Households in Kiambu (17 per cent), Mombasa (24 per cent), Bomet (28 per cent), Garissa (28 per cent), and Wajir and Busia (30 per cent each) reported low incidences of shock.
First severe shock
About a third of homes in Kitui and Nairobi experienced a first severe shock related to food prices rising steeply, the highest in this category. The first severe shock has the most devastating effect to families’ economic or welfare status.
Nearly half of families in Samburu and Turkana counties were subjected to a first shock related to drought or floods, the highest proportion in relation the adversity. Two in five homes in Elgeyo Marakwet and Migori suffered a death of a family member, besides the head and a working member, as the first major shock. This was the highest ratio involving the hardship.
In most instances, shocks affected only the reporting households. End of regular assistance, aid, or remittances from outside the household (84 per cent), birth at home and family non-agricultural business failure (each 79 per cent) in many instances affected only the reporting households. The shocks that affected the whole community were ethnic or clan clashes (47 per cent), droughts or floods (44 per cent) and severe water shortage (42 per cent).

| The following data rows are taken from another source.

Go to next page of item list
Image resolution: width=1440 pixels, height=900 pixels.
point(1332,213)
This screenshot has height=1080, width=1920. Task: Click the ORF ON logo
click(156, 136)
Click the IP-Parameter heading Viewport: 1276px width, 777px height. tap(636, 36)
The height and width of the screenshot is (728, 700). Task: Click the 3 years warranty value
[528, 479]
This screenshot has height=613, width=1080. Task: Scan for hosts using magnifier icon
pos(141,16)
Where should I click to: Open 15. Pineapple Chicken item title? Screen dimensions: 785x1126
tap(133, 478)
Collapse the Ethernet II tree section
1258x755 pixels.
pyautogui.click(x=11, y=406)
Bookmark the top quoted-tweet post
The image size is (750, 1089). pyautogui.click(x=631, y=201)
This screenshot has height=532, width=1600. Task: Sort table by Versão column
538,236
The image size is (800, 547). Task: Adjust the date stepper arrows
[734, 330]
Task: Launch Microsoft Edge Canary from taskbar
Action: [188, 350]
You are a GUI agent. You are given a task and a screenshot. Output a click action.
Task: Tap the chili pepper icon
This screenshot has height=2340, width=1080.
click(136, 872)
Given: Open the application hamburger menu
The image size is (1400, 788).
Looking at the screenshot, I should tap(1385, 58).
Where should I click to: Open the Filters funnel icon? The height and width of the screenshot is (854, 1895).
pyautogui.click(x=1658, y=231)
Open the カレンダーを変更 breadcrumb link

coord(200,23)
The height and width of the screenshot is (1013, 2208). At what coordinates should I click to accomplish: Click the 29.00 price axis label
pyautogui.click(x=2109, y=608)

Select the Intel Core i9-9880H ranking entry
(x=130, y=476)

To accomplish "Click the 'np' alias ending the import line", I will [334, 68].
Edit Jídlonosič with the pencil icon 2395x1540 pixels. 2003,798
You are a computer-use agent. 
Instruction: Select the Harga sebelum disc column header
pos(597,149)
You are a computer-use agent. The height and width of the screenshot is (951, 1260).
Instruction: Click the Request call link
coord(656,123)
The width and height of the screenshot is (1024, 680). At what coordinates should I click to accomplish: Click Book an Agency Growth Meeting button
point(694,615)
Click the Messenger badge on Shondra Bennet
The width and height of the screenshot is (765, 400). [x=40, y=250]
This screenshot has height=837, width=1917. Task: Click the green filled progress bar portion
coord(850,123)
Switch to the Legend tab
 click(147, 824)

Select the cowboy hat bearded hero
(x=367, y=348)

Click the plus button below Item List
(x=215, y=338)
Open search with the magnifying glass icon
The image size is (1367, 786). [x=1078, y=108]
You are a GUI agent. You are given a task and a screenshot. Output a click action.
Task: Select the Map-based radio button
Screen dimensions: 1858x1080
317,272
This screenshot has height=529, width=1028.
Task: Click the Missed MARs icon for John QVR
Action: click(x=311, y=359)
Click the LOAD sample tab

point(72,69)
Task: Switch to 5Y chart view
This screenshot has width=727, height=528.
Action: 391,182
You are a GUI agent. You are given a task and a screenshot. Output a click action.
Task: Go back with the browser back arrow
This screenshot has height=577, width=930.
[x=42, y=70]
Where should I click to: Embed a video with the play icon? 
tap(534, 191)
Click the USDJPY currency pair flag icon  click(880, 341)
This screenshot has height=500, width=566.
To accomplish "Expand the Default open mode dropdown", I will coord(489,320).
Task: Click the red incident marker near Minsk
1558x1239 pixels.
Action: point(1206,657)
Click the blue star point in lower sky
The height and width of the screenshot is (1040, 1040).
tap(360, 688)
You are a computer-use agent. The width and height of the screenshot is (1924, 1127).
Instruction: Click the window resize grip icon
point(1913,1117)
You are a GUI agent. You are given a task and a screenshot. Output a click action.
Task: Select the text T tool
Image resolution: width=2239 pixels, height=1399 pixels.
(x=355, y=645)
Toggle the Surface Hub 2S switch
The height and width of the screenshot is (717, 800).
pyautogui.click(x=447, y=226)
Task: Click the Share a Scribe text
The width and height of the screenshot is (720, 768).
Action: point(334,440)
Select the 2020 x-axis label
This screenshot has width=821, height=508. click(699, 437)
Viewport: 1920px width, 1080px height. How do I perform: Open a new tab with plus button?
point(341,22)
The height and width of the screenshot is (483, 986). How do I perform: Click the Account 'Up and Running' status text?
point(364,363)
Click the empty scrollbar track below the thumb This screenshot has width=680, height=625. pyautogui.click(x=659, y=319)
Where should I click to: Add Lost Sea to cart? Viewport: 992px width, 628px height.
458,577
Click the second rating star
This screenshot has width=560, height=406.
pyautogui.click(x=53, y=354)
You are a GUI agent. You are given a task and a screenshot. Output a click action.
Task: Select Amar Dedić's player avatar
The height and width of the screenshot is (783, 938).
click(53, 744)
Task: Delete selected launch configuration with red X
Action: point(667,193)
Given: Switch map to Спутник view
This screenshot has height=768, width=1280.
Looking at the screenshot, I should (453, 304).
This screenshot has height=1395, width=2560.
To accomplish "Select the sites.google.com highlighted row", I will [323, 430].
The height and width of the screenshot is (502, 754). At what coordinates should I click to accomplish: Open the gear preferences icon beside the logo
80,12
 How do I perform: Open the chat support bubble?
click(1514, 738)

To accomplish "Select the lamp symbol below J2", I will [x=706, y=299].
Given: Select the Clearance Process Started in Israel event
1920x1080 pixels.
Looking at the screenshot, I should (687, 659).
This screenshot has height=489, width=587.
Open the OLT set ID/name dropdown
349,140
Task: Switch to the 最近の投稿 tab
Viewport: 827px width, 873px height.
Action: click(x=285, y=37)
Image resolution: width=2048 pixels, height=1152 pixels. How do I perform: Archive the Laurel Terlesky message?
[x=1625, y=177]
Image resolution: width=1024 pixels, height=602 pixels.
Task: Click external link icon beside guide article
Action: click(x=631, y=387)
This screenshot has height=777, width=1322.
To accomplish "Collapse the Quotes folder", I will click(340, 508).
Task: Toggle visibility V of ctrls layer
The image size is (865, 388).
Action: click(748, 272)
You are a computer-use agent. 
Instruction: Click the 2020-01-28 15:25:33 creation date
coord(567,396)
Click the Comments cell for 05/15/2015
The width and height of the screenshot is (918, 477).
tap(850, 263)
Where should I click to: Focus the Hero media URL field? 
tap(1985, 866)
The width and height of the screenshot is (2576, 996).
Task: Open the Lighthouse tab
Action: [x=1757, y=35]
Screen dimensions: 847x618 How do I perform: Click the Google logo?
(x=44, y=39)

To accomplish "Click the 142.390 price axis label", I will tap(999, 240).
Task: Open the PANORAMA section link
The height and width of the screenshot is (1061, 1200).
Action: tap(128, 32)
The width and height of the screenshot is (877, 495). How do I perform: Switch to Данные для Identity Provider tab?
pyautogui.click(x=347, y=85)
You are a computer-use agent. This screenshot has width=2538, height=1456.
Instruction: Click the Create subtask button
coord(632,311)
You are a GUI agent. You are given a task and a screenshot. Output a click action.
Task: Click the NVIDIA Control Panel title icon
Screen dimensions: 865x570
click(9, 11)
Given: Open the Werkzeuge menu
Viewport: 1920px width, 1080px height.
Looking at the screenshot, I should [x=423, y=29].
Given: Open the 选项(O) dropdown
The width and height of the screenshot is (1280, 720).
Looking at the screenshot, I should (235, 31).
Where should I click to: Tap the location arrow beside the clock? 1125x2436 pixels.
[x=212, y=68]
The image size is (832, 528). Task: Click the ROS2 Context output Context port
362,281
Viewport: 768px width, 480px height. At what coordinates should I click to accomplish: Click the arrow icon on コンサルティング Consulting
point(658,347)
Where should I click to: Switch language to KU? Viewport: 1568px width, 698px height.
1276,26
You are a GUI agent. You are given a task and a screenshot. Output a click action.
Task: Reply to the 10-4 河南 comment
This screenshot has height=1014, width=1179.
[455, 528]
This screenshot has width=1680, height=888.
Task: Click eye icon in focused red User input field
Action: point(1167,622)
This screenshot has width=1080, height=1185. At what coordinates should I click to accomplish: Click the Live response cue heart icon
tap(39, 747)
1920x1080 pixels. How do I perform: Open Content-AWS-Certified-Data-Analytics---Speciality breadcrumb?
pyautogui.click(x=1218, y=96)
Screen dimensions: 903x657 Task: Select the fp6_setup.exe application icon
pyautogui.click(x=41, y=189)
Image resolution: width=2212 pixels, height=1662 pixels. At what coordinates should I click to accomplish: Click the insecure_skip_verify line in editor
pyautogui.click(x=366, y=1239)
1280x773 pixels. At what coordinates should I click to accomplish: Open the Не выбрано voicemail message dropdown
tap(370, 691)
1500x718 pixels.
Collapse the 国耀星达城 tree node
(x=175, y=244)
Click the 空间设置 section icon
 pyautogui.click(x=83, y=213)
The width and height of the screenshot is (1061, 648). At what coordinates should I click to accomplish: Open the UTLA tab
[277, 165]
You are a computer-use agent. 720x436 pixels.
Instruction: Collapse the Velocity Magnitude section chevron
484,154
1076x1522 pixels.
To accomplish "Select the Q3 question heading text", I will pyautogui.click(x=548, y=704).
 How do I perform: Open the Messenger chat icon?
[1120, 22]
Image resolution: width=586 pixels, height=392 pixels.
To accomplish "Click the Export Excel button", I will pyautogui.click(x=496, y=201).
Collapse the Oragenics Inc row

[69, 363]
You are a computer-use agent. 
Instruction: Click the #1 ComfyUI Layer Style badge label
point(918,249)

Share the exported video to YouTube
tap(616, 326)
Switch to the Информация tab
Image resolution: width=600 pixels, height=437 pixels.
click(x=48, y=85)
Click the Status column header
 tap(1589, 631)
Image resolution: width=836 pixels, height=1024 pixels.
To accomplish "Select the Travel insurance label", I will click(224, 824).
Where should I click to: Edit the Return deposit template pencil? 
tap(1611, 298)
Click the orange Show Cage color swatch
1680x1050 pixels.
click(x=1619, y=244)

Overall, affected households tend to spend available savings in the event of a shock.
But the KIHBS findings also reveal that families employ different coping strategies dependent on the type of shock experienced. For instance, a majority of households that were affected by death of a family member, fire, and dwelling destroyed or damaged, or conflict received help from family and friends. Homes that lost livestock through death or theft mainly resorted to selling animals, while those that experienced a large rise in price of food reduced food consumption.
A different survey by the Kenya Financial Sector Deepening programme finds that a third of Kenyans report that they sometimes or often go without food.
Mirroring the budget survey, figures from the 2016 FinAccess Household Survey indicates that over 40 per cent of households used their savings to cope with major shocks. A considerably higher number of households in urban areas sold their assets or sought help from social networks.
An earlier Newsplex analysis found that one in three shilling (39 per cent) borrowed by households is spent on basics such as food, toiletries and water.
The findings further show that some households that were affected by large fall in sale price for crops and break-up of the household (a third each), livestock were stolen (43 per cent), livestock died (48 per cent) or robbery, burglary and assault (47 per cent) did nothing to cope and regain their previous status
Families also received help from NGOs, religious institutions and government. Others sent their children to live with relatives, prayed or sought the help of a diviner.
Other coping strategies include finding a better job or additional work, cutbacks on expenses and borrowing money from chamas, Saccos and banks.